### Problem description
Reproduce the listing below, substituting "Source Control view" for "Run and Debug view" and leaving everything else unchanged.

### Provided entries
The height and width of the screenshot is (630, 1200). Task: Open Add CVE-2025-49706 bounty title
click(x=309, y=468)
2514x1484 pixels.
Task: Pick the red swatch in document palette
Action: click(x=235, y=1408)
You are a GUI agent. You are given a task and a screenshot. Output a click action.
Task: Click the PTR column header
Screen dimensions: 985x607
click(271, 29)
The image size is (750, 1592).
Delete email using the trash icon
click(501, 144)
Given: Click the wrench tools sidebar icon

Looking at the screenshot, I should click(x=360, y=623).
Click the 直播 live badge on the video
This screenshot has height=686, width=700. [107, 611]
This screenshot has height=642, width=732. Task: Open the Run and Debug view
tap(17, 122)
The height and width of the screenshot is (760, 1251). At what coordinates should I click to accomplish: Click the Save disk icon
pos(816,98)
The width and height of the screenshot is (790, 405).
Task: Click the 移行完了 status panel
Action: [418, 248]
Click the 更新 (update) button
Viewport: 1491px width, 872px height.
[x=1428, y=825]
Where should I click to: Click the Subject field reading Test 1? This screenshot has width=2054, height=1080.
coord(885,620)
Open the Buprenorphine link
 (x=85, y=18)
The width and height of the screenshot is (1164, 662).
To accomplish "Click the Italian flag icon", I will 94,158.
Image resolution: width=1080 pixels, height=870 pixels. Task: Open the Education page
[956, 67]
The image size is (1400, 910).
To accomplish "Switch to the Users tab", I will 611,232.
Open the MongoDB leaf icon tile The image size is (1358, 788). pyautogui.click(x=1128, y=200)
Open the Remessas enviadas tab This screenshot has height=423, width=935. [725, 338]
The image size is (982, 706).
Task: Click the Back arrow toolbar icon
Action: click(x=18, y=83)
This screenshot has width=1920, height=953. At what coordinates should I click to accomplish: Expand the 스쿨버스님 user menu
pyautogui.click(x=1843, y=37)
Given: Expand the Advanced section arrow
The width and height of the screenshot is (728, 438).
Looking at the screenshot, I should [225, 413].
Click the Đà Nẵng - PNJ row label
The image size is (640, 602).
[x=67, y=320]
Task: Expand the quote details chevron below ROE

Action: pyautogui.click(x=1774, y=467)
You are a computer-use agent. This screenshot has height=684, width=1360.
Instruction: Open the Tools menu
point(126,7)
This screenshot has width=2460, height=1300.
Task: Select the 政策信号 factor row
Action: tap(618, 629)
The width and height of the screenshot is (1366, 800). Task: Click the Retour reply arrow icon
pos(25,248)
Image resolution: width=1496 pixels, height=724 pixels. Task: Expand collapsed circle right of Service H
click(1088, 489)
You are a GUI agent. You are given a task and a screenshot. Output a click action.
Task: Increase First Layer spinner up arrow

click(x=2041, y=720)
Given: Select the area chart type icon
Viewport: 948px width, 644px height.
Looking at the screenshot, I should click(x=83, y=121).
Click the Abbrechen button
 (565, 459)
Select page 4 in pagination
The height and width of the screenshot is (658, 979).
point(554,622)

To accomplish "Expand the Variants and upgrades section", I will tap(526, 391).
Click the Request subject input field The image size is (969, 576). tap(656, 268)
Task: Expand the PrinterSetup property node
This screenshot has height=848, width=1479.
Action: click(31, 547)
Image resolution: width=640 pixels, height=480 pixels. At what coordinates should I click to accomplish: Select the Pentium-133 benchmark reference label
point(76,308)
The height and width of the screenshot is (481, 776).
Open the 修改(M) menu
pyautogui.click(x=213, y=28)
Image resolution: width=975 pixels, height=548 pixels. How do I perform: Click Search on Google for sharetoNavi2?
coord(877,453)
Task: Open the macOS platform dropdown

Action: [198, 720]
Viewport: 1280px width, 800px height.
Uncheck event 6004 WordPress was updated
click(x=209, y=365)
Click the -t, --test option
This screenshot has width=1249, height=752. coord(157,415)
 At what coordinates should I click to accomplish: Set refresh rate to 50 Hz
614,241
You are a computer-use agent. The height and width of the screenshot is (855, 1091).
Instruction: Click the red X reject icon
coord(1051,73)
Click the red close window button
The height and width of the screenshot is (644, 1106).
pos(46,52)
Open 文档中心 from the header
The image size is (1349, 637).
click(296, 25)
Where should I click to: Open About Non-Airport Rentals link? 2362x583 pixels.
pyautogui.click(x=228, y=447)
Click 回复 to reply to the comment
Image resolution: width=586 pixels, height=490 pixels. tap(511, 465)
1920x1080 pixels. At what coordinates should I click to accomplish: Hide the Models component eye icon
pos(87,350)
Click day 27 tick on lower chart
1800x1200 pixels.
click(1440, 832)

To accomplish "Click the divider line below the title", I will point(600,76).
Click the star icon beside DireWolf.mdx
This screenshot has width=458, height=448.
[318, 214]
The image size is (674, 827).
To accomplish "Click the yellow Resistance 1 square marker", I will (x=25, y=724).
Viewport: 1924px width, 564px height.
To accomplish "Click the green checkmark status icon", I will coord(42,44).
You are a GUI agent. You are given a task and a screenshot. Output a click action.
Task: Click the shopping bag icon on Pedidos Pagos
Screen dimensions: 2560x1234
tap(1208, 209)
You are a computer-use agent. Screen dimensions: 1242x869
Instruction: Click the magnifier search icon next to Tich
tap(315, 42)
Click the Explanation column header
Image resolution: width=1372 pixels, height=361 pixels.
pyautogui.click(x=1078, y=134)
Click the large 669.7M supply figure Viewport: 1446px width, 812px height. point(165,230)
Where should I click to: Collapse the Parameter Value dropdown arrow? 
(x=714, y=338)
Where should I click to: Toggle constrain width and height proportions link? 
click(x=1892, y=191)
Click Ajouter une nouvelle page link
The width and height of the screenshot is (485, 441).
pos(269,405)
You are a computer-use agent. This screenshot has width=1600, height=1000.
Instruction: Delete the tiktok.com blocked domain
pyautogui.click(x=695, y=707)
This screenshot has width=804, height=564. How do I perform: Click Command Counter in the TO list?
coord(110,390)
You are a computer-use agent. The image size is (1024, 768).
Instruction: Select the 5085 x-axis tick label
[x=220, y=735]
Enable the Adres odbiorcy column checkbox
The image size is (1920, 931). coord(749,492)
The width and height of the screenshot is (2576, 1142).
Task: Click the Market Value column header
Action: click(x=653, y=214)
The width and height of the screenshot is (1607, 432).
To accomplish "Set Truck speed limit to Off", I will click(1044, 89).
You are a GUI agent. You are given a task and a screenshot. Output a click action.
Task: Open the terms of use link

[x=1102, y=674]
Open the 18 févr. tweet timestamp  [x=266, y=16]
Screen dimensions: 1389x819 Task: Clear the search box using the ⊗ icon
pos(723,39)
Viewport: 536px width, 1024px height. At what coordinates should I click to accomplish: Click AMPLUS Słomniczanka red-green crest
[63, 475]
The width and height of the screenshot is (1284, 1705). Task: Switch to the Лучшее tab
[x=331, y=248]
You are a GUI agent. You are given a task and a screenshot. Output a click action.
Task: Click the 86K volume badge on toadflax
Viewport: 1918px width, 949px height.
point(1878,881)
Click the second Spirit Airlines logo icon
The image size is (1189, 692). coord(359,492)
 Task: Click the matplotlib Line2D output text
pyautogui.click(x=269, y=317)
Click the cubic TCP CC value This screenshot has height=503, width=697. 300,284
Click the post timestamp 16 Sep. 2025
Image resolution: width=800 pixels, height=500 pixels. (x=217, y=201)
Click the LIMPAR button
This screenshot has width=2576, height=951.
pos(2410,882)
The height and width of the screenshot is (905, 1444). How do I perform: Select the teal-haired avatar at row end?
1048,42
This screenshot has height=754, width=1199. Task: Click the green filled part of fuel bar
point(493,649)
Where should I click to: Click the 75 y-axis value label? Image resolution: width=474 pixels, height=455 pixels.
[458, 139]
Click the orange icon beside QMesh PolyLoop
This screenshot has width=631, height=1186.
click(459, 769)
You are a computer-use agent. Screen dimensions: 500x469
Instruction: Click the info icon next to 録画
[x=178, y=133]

### Result
The height and width of the screenshot is (630, 1200). Task: Open Add CVE-2025-49706 bounty title
click(x=309, y=468)
2514x1484 pixels.
Task: Pick the red swatch in document palette
Action: click(x=235, y=1408)
You are a GUI agent. You are given a task and a screenshot. Output a click action.
Task: Click the PTR column header
Screen dimensions: 985x607
click(271, 29)
The image size is (750, 1592).
Delete email using the trash icon
click(501, 144)
Given: Click the wrench tools sidebar icon

Looking at the screenshot, I should click(x=360, y=623).
Click the 直播 live badge on the video
This screenshot has height=686, width=700. [107, 611]
This screenshot has height=642, width=732. Task: Open the Source Control view
tap(17, 122)
The height and width of the screenshot is (760, 1251). At what coordinates should I click to accomplish: Click the Save disk icon
pos(816,98)
The width and height of the screenshot is (790, 405).
Task: Click the 移行完了 status panel
Action: [418, 248]
Click the 更新 (update) button
Viewport: 1491px width, 872px height.
[x=1428, y=825]
Where should I click to: Click the Subject field reading Test 1? This screenshot has width=2054, height=1080.
coord(885,620)
Open the Buprenorphine link
 (x=85, y=18)
The width and height of the screenshot is (1164, 662).
To accomplish "Click the Italian flag icon", I will 94,158.
Image resolution: width=1080 pixels, height=870 pixels. Task: Open the Education page
[956, 67]
The image size is (1400, 910).
To accomplish "Switch to the Users tab", I will 611,232.
Open the MongoDB leaf icon tile The image size is (1358, 788). pyautogui.click(x=1128, y=200)
Open the Remessas enviadas tab This screenshot has height=423, width=935. [725, 338]
The image size is (982, 706).
Task: Click the Back arrow toolbar icon
Action: click(x=18, y=83)
This screenshot has width=1920, height=953. At what coordinates should I click to accomplish: Expand the 스쿨버스님 user menu
pyautogui.click(x=1843, y=37)
Given: Expand the Advanced section arrow
The width and height of the screenshot is (728, 438).
Looking at the screenshot, I should [225, 413].
Click the Đà Nẵng - PNJ row label
The image size is (640, 602).
[x=67, y=320]
Task: Expand the quote details chevron below ROE

Action: pyautogui.click(x=1774, y=467)
You are a computer-use agent. This screenshot has height=684, width=1360.
Instruction: Open the Tools menu
point(126,7)
This screenshot has width=2460, height=1300.
Task: Select the 政策信号 factor row
Action: tap(618, 629)
The width and height of the screenshot is (1366, 800). Task: Click the Retour reply arrow icon
pos(25,248)
Image resolution: width=1496 pixels, height=724 pixels. Task: Expand collapsed circle right of Service H
click(1088, 489)
You are a GUI agent. You are given a task and a screenshot. Output a click action.
Task: Increase First Layer spinner up arrow

click(x=2041, y=720)
Given: Select the area chart type icon
Viewport: 948px width, 644px height.
Looking at the screenshot, I should click(x=83, y=121).
Click the Abbrechen button
 (565, 459)
Select page 4 in pagination
The height and width of the screenshot is (658, 979).
point(554,622)

To accomplish "Expand the Variants and upgrades section", I will tap(526, 391).
Click the Request subject input field The image size is (969, 576). tap(656, 268)
Task: Expand the PrinterSetup property node
This screenshot has height=848, width=1479.
Action: click(31, 547)
Image resolution: width=640 pixels, height=480 pixels. At what coordinates should I click to accomplish: Select the Pentium-133 benchmark reference label
point(76,308)
The height and width of the screenshot is (481, 776).
Open the 修改(M) menu
pyautogui.click(x=213, y=28)
Image resolution: width=975 pixels, height=548 pixels. How do I perform: Click Search on Google for sharetoNavi2?
coord(877,453)
Task: Open the macOS platform dropdown

Action: [198, 720]
Viewport: 1280px width, 800px height.
Uncheck event 6004 WordPress was updated
click(x=209, y=365)
Click the -t, --test option
This screenshot has width=1249, height=752. coord(157,415)
 At what coordinates should I click to accomplish: Set refresh rate to 50 Hz
614,241
You are a computer-use agent. The height and width of the screenshot is (855, 1091).
Instruction: Click the red X reject icon
coord(1051,73)
Click the red close window button
The height and width of the screenshot is (644, 1106).
pos(46,52)
Open 文档中心 from the header
The image size is (1349, 637).
click(296, 25)
Where should I click to: Open About Non-Airport Rentals link? 2362x583 pixels.
pyautogui.click(x=228, y=447)
Click 回复 to reply to the comment
Image resolution: width=586 pixels, height=490 pixels. tap(511, 465)
1920x1080 pixels. At what coordinates should I click to accomplish: Hide the Models component eye icon
pos(87,350)
Click day 27 tick on lower chart
1800x1200 pixels.
click(1440, 832)

To accomplish "Click the divider line below the title", I will point(600,76).
Click the star icon beside DireWolf.mdx
This screenshot has width=458, height=448.
[318, 214]
The image size is (674, 827).
To accomplish "Click the yellow Resistance 1 square marker", I will (x=25, y=724).
Viewport: 1924px width, 564px height.
To accomplish "Click the green checkmark status icon", I will coord(42,44).
You are a GUI agent. You are given a task and a screenshot. Output a click action.
Task: Click the shopping bag icon on Pedidos Pagos
Screen dimensions: 2560x1234
tap(1208, 209)
You are a computer-use agent. Screen dimensions: 1242x869
Instruction: Click the magnifier search icon next to Tich
tap(315, 42)
Click the Explanation column header
Image resolution: width=1372 pixels, height=361 pixels.
pyautogui.click(x=1078, y=134)
Click the large 669.7M supply figure Viewport: 1446px width, 812px height. point(165,230)
Where should I click to: Collapse the Parameter Value dropdown arrow? 
(x=714, y=338)
Where should I click to: Toggle constrain width and height proportions link? 
click(x=1892, y=191)
Click Ajouter une nouvelle page link
The width and height of the screenshot is (485, 441).
pos(269,405)
You are a computer-use agent. This screenshot has width=1600, height=1000.
Instruction: Delete the tiktok.com blocked domain
pyautogui.click(x=695, y=707)
This screenshot has width=804, height=564. How do I perform: Click Command Counter in the TO list?
coord(110,390)
You are a computer-use agent. The image size is (1024, 768).
Instruction: Select the 5085 x-axis tick label
[x=220, y=735]
Enable the Adres odbiorcy column checkbox
The image size is (1920, 931). coord(749,492)
The width and height of the screenshot is (2576, 1142).
Task: Click the Market Value column header
Action: click(x=653, y=214)
The width and height of the screenshot is (1607, 432).
To accomplish "Set Truck speed limit to Off", I will click(1044, 89).
You are a GUI agent. You are given a task and a screenshot. Output a click action.
Task: Open the terms of use link

[x=1102, y=674]
Open the 18 févr. tweet timestamp  [x=266, y=16]
Screen dimensions: 1389x819 Task: Clear the search box using the ⊗ icon
pos(723,39)
Viewport: 536px width, 1024px height. At what coordinates should I click to accomplish: Click AMPLUS Słomniczanka red-green crest
[63, 475]
The width and height of the screenshot is (1284, 1705). Task: Switch to the Лучшее tab
[x=331, y=248]
You are a GUI agent. You are given a task and a screenshot. Output a click action.
Task: Click the 86K volume badge on toadflax
Viewport: 1918px width, 949px height.
point(1878,881)
Click the second Spirit Airlines logo icon
The image size is (1189, 692). coord(359,492)
 Task: Click the matplotlib Line2D output text
pyautogui.click(x=269, y=317)
Click the cubic TCP CC value This screenshot has height=503, width=697. 300,284
Click the post timestamp 16 Sep. 2025
Image resolution: width=800 pixels, height=500 pixels. (x=217, y=201)
Click the LIMPAR button
This screenshot has width=2576, height=951.
pos(2410,882)
The height and width of the screenshot is (905, 1444). How do I perform: Select the teal-haired avatar at row end?
1048,42
This screenshot has height=754, width=1199. Task: Click the green filled part of fuel bar
point(493,649)
Where should I click to: Click the 75 y-axis value label? Image resolution: width=474 pixels, height=455 pixels.
[458, 139]
Click the orange icon beside QMesh PolyLoop
This screenshot has width=631, height=1186.
click(459, 769)
You are a computer-use agent. Screen dimensions: 500x469
Instruction: Click the info icon next to 録画
[x=178, y=133]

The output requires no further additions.